*AUSGEWÄHLTER AUSZUG:*
Samstag, 4. Oktober 2008

Natur und Finanzkrise: Der Herbst entfaltet seine Pracht, derweil es an den Börsen kracht!?


Es könnte sein, dass sich Deutschland noch lange an diesen Goldenen Oktober erinnern wird. Oder seinen Verlust betrauern.
Je nachdem, ob und wie stark die aktuelle Finanzmarktkrise auf die Realwirtschaft durchschlägt.













Aufnahmen aus dem Schlosspark (Kurpark) in (Bad) Gersfeld vom 03.10.2008, dem Tag der Deutschen Einheit also (den wir in weiser Voraussicht zu unserem Hochzeitstag gemacht hatten 😁).


Nachtrag Montag, 06.10.08
Wäre ich bloß damals, zu Zeiten des Neuen Marktes, ein ebenso guter Prophet gewesen wie mit meinem vorliegenden Blog-Eintrag, von dessen Titel man das Fragezeichnen heute entfernen darf.(Zugegeben: momentan gehört sehr viel weniger Fantasie oder Sachkenntnis dazu, Kursstürze zu erwarten, als damals).

*VORLIEGENDES MATERIAL:*
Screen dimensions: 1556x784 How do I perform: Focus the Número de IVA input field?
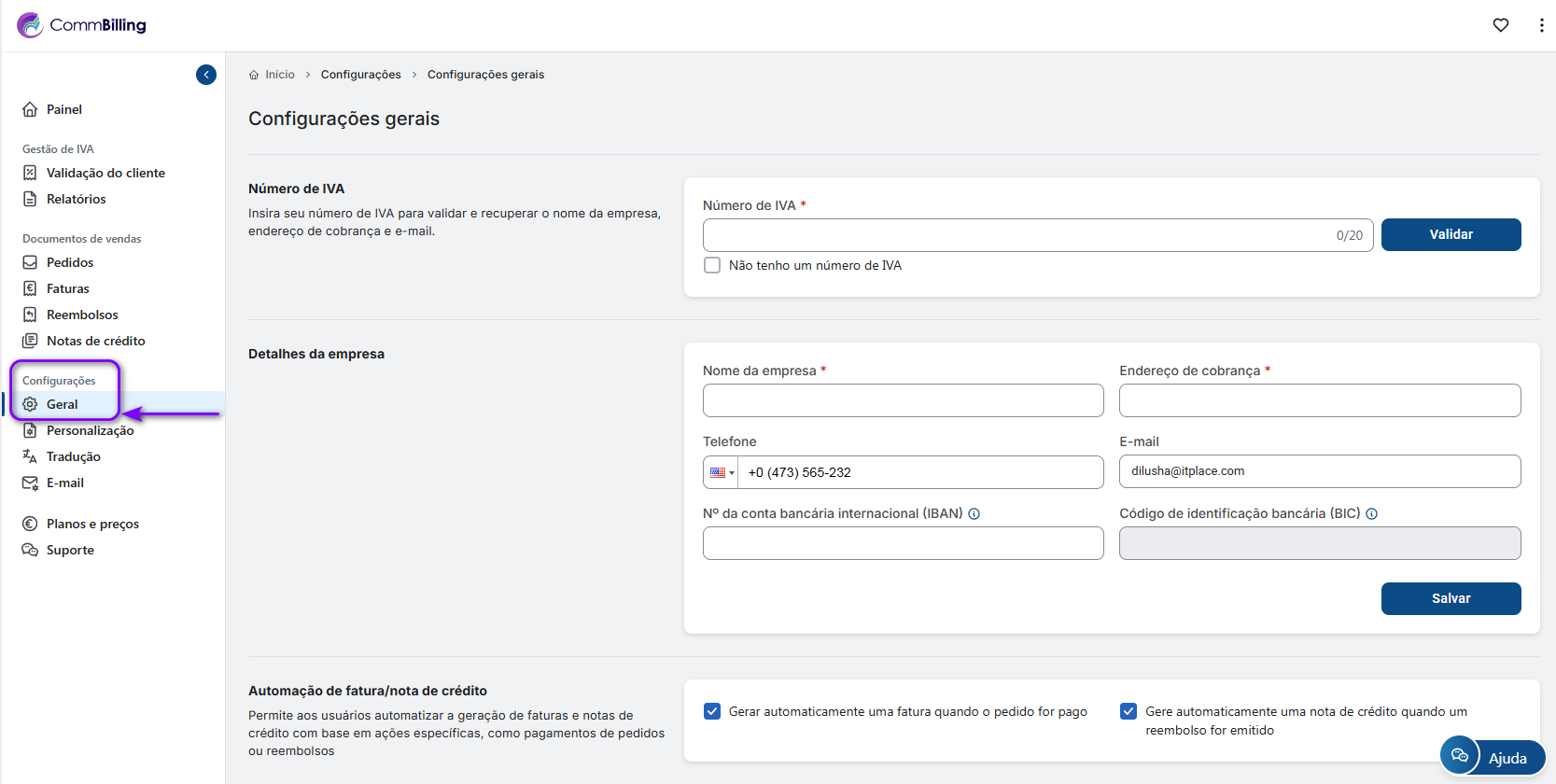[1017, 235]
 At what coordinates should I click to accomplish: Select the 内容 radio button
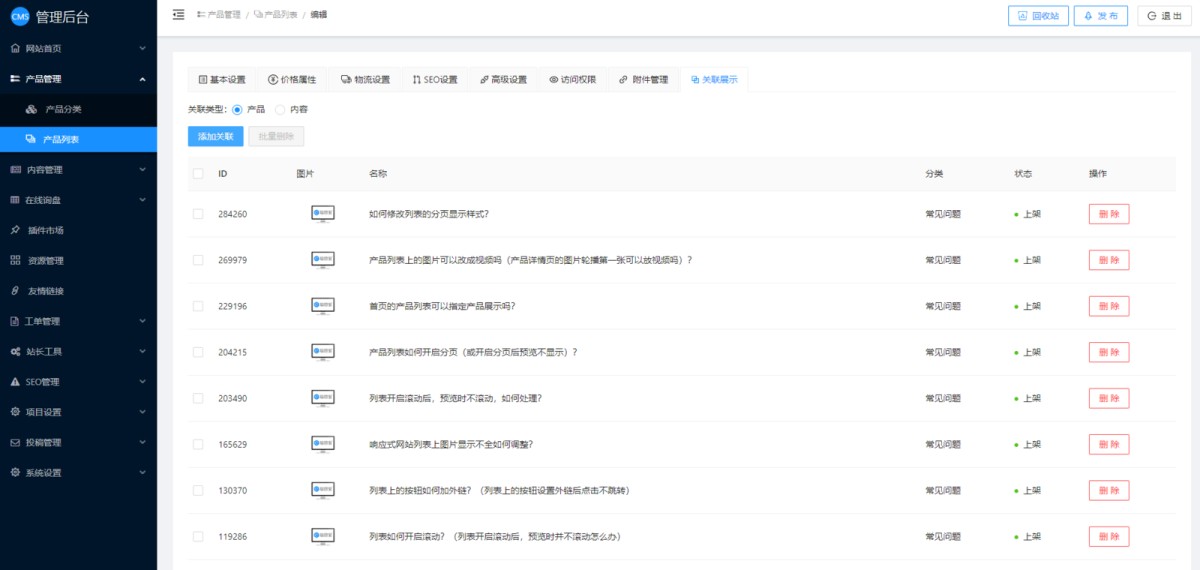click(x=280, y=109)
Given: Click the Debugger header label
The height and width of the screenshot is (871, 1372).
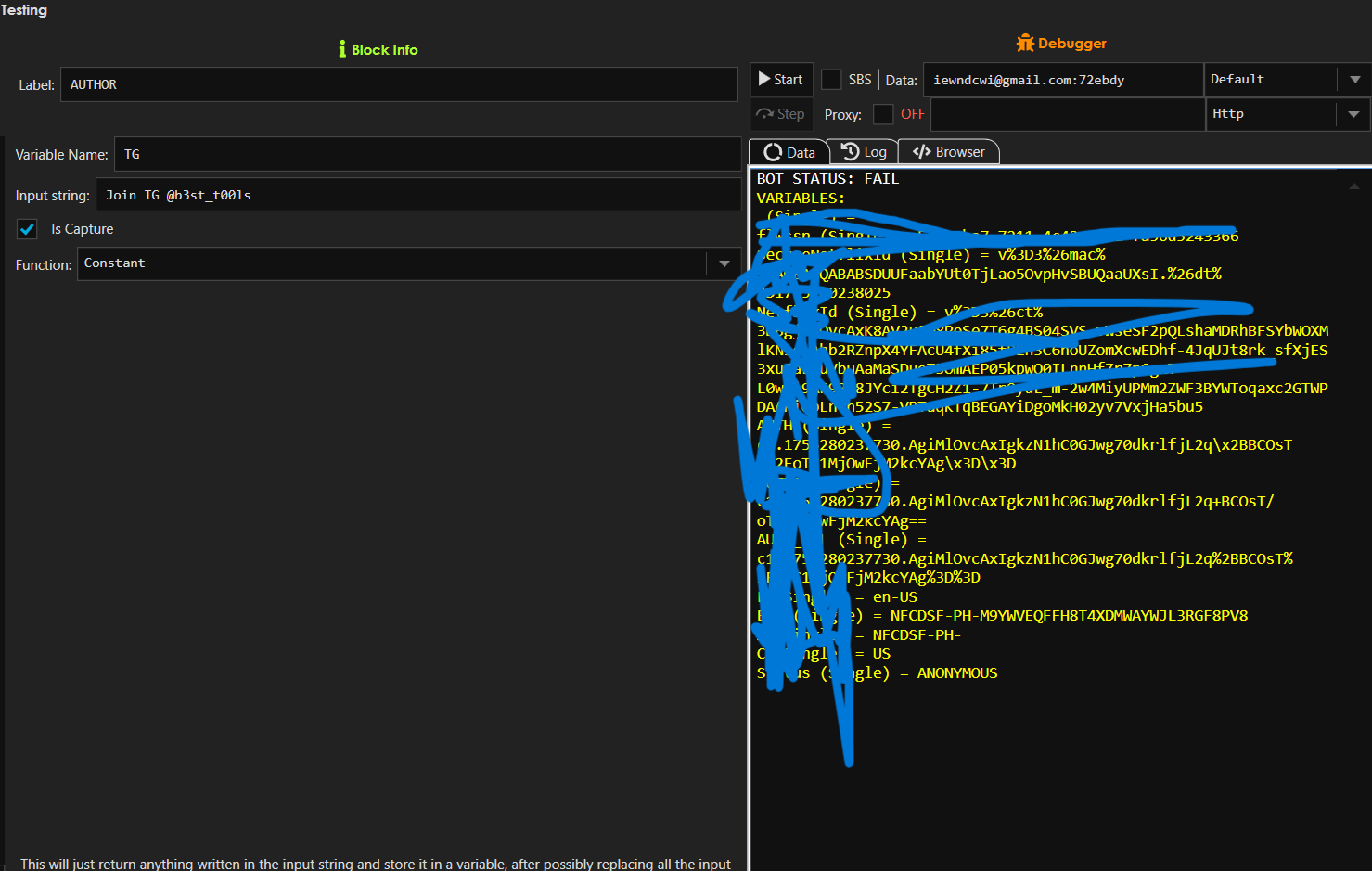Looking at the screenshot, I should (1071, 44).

*AUFGABEN:*
A - Stimmen die folgenden Aussagen mit dem Auszug über Herbst und Finanzkrise überein? Antworte jeweils mit Ja oder Nein und zitiere die entscheidenden Worte. (i) Die Aufnahmen stammen aus dem Schlosspark in (Bad) Gersfeld. (ii) Der Nachtrag wurde an einem Samstag geschrieben. (iii) Der Tag der Deutschen Einheit wurde zum Hochzeitstag gemacht.
B - Wovon hängt es laut dem Auszug über Herbst und Finanzkrise ab, ob sich Deutschland an diesen Goldenen Oktober erinnert oder seinen Verlust betrauert?

*ANTWORTEN:*
A -
(i) Ja: „Aufnahmen aus dem Schlosspark (Kurpark) in (Bad) Gersfeld vom 03.10.2008“
(ii) Nein: „Nachtrag Montag, 06.10.08“
(iii) Ja: „dem Tag der Deutschen Einheit also (den wir in weiser Voraussicht zu unserem Hochzeitstag gemacht hatten“

B - Davon, ob und wie stark die aktuelle Finanzmarktkrise auf die Realwirtschaft durchschlägt.